(DOCUMENT EXTRACT)
My theory about the problem with twisting and torquing for weak skiers
skating up a hill is:

-- they're just desperately trying to find _something_ that helps. But the
physics and biomechanics of skating with poles is so complicated that the
probability is low that they'll get the upper body moves somewhere near
effective.

-- if you get the timing wrong with upper body motion, it absorbs power
rather than augmenting it.

-- they don't have a _foundation_ of true two-legged skating: either in
neural balance+coordination or in muscle-specific training. So they cannot
effectively use the full strength of both legs to get them up the hill. And
given the complexity of skating with poles, there's not much chance they're
going to _learn_ the foundation that way.

So my current theory of learning progression is that the New Skate is right:
First _learn_ Quiet Upper Body -- which simplifies the physics and
biomechanics enough to learn true two-legged skate-pushing. (Thanks to Rob
Bradlee for an insightful off-line comment to me on learning progression,
though he keeps his own wisdom about the true role of QUB).

Once you have that foundation, you have a live _option_ to play with finding
effective shoulder-swing for uphill V1. I think it's best to play with it
first on flat pavement with low-resistance rollerskis or inline skates.
Once you can _feel_ the engagement and neural coordination rhythm of new
upper body muscles there, you can transfer it to more strenuous uphill
skating.

Then you have a _choice_ about whether to use QUB or shoulder-swing style
for effectively for uphill V1 -- or likely some blend of the two.
(End DOCUMENT EXTRACT)
(COLLECTED DATA)
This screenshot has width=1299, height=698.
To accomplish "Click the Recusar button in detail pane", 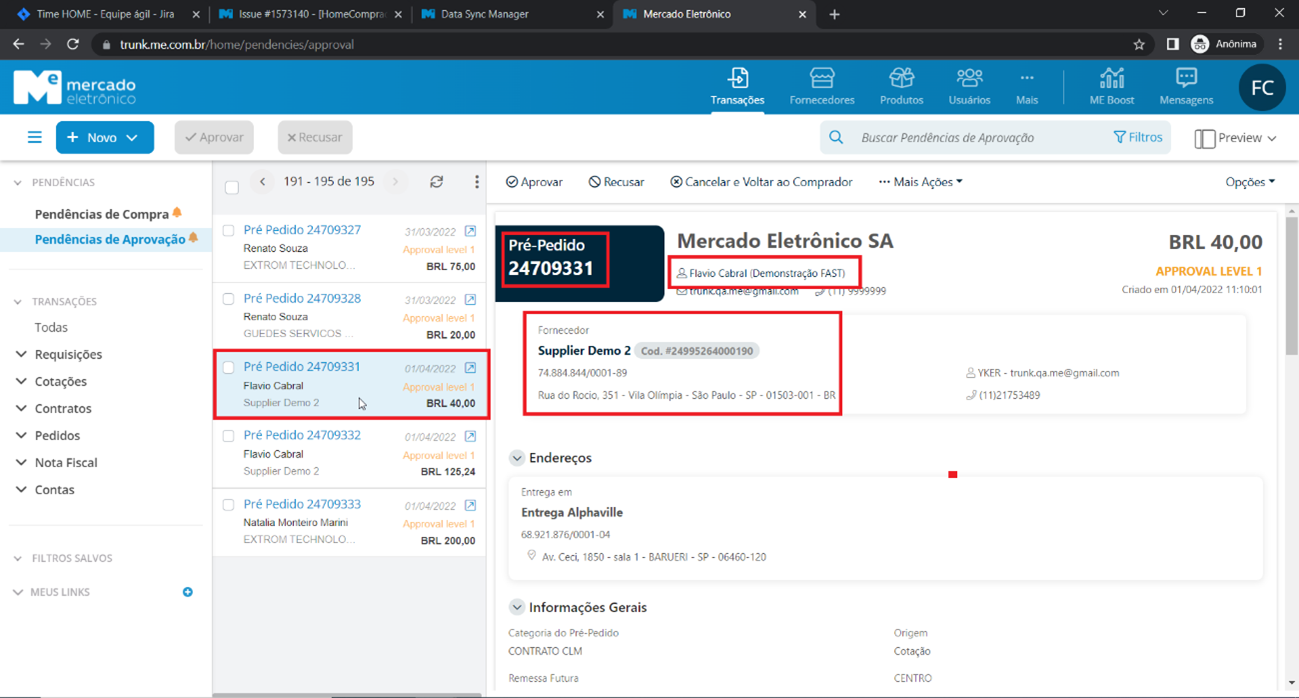I will (x=616, y=182).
(End COLLECTED DATA)
TRY IT
Copy the passage of the ski skating text between "-- if you get" and "foundation that way.", inclusive. Rely only on the ski skating text for what follows.

WRITTEN REPLY
-- if you get the timing wrong with upper body motion, it absorbs power
rather than augmenting it.

-- they don't have a _foundation_ of true two-legged skating: either in
neural balance+coordination or in muscle-specific training. So they cannot
effectively use the full strength of both legs to get them up the hill. And
given the complexity of skating with poles, there's not much chance they're
going to _learn_ the foundation that way.